"""
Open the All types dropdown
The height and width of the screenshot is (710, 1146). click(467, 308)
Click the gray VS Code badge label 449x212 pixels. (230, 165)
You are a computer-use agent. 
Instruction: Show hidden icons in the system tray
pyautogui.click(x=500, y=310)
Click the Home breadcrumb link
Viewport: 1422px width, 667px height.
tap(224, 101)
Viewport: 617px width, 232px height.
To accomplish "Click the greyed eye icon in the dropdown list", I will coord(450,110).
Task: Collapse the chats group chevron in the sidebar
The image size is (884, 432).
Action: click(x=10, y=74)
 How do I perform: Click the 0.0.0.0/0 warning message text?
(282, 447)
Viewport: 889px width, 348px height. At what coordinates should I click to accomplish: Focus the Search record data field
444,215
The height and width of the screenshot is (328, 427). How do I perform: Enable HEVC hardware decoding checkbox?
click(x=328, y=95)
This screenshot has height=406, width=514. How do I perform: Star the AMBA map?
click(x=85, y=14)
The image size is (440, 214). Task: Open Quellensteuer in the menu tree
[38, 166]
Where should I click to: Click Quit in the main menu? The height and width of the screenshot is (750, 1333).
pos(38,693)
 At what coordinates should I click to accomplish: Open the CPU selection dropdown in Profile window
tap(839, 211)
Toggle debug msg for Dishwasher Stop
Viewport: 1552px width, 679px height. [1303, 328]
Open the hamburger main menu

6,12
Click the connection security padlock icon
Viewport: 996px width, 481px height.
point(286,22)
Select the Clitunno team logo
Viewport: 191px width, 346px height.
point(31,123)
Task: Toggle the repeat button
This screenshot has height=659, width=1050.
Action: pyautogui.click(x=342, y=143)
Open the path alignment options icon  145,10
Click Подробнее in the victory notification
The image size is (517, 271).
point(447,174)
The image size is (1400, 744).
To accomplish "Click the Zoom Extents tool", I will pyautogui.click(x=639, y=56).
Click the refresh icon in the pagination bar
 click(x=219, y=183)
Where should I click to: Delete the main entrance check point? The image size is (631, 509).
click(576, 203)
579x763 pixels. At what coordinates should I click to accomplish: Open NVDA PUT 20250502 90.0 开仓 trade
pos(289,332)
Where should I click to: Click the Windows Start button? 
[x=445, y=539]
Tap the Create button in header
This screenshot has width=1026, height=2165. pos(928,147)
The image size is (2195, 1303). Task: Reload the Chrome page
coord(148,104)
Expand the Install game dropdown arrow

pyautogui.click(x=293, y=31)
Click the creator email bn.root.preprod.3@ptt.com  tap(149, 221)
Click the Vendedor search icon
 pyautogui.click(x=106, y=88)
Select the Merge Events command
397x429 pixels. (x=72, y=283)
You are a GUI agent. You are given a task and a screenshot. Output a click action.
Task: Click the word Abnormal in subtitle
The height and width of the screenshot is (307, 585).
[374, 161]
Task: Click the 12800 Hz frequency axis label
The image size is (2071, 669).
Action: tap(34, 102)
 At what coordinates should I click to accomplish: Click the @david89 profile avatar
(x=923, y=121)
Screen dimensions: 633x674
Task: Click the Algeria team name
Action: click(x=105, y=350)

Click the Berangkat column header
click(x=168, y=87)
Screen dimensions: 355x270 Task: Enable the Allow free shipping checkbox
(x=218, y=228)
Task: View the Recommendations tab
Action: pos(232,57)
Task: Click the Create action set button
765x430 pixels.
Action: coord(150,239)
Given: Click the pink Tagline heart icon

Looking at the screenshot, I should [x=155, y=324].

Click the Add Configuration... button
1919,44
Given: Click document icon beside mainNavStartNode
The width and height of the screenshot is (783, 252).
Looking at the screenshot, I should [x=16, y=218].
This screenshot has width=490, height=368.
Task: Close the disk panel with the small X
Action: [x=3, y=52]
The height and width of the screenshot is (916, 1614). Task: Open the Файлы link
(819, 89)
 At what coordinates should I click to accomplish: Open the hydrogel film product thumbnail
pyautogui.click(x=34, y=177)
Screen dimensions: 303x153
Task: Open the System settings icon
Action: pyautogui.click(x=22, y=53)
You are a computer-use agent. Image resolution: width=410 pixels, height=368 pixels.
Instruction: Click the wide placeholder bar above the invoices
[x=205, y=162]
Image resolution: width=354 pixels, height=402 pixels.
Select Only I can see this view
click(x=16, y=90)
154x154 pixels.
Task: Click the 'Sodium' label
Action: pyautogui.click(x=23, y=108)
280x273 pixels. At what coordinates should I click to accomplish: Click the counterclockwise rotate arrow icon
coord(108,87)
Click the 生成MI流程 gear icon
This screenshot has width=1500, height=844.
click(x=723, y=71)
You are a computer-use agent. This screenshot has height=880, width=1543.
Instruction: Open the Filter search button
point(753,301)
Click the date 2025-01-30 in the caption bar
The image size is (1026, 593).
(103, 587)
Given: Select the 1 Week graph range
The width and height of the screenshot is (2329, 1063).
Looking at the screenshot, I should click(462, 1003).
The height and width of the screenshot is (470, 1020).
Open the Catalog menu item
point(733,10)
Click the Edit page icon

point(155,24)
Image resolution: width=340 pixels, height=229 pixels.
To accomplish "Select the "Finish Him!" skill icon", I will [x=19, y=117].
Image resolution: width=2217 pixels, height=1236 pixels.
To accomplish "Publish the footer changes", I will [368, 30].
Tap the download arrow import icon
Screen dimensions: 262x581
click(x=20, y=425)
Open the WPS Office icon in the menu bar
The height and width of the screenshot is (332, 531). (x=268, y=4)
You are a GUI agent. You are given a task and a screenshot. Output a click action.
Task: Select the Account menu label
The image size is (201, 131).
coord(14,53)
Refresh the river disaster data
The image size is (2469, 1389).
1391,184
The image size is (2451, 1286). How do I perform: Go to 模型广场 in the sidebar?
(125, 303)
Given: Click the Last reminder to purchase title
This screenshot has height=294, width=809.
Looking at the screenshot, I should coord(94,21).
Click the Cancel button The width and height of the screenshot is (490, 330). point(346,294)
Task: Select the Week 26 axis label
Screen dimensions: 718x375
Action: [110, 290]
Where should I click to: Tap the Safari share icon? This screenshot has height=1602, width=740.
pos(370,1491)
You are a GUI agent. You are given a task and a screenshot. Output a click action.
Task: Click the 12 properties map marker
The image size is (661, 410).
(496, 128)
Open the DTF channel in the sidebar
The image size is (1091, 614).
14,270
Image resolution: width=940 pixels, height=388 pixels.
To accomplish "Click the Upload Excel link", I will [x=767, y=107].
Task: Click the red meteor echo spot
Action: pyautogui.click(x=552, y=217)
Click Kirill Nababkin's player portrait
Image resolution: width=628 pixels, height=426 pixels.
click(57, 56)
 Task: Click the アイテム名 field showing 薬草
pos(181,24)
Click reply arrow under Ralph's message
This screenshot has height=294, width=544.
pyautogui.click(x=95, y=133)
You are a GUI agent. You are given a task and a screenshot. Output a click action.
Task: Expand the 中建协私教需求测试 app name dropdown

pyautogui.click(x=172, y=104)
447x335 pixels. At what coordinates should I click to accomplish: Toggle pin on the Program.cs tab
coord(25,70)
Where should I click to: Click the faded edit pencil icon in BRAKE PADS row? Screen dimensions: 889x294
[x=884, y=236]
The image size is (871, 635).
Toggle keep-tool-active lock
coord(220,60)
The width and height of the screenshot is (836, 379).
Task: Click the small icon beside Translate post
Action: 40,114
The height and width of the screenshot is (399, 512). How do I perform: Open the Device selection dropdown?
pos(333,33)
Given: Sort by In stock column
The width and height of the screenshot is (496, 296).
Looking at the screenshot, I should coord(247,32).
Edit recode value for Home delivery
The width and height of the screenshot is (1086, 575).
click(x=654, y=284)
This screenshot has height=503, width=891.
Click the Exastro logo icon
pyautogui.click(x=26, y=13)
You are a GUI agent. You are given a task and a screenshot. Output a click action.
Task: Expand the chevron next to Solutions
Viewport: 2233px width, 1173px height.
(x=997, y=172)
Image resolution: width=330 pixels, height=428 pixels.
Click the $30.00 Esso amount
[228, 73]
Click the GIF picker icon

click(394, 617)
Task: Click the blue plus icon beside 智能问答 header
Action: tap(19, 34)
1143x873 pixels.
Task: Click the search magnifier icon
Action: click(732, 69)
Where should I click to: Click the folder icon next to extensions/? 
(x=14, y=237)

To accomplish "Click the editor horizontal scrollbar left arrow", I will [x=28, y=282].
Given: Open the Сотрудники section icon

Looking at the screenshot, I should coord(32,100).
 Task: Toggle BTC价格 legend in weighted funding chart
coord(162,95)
"""
STATED EXERCISE:
Arrange the lines from the one containing "The image size is (2195, 1303)." through the one containing "Action: pos(232,57)", both included, as a Markdown table with the columns Row and Line text, leaving out blank lines.

EXERCISE RESULT:
| Row | Line text |
|---|---|
| 1 | The image size is (2195, 1303). Task: Reload the Chrome page |
| 2 | coord(148,104) |
| 3 | Expand the Install game dropdown arrow |
| 4 | pyautogui.click(x=293, y=31) |
| 5 | Click the creator email bn.root.preprod.3@ptt.com  tap(149, 221) |
| 6 | Click the Vendedor search icon |
| 7 |  pyautogui.click(x=106, y=88) |
| 8 | Select the Merge Events command |
| 9 | 397x429 pixels. (x=72, y=283) |
| 10 | You are a GUI agent. You are given a task and a screenshot. Output a click action. |
| 11 | Task: Click the word Abnormal in subtitle |
| 12 | The height and width of the screenshot is (307, 585). |
| 13 | [374, 161] |
| 14 | Task: Click the 12800 Hz frequency axis label |
| 15 | The image size is (2071, 669). |
| 16 | Action: tap(34, 102) |
| 17 |  At what coordinates should I click to accomplish: Click the @david89 profile avatar |
| 18 | (x=923, y=121) |
| 19 | Screen dimensions: 633x674 |
| 20 | Task: Click the Algeria team name |
| 21 | Action: click(x=105, y=350) |
| 22 | Click the Berangkat column header |
| 23 | click(x=168, y=87) |
| 24 | Screen dimensions: 355x270 Task: Enable the Allow free shipping checkbox |
| 25 | (x=218, y=228) |
| 26 | Task: View the Recommendations tab |
| 27 | Action: pos(232,57) |